AVAILABLE DATA >>
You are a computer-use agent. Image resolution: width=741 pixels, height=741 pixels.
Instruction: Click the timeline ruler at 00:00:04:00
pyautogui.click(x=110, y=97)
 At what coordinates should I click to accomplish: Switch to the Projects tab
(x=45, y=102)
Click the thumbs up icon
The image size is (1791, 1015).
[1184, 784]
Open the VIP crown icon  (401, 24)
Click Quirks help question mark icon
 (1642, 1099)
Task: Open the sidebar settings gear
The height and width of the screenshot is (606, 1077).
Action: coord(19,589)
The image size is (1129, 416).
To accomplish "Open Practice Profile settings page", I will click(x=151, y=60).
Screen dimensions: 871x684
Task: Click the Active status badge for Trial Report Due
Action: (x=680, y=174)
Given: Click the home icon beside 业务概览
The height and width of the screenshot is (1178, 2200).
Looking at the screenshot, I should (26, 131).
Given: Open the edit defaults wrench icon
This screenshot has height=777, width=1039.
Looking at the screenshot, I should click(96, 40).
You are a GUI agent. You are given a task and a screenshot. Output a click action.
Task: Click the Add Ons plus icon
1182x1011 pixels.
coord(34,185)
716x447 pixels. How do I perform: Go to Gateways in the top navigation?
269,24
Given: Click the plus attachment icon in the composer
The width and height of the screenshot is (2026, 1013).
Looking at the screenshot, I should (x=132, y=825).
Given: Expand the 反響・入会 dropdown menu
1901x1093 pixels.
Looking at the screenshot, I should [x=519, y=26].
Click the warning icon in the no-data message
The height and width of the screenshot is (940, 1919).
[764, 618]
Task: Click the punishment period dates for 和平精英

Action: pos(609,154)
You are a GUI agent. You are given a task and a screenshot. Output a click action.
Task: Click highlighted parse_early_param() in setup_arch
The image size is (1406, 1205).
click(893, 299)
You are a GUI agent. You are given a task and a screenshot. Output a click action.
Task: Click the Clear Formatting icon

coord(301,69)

EXERCISE DESCRIPTION >> The lines above from the one containing "Instruction: Click the" through the one containing "The image size is (1129, 416)." are to be set down exactly, and no others.

RESPONSE FOR THIS EXERCISE >>
Instruction: Click the timeline ruler at 00:00:04:00
pyautogui.click(x=110, y=97)
 At what coordinates should I click to accomplish: Switch to the Projects tab
(x=45, y=102)
Click the thumbs up icon
The image size is (1791, 1015).
[1184, 784]
Open the VIP crown icon  (401, 24)
Click Quirks help question mark icon
 (1642, 1099)
Task: Open the sidebar settings gear
The height and width of the screenshot is (606, 1077).
Action: coord(19,589)
The image size is (1129, 416).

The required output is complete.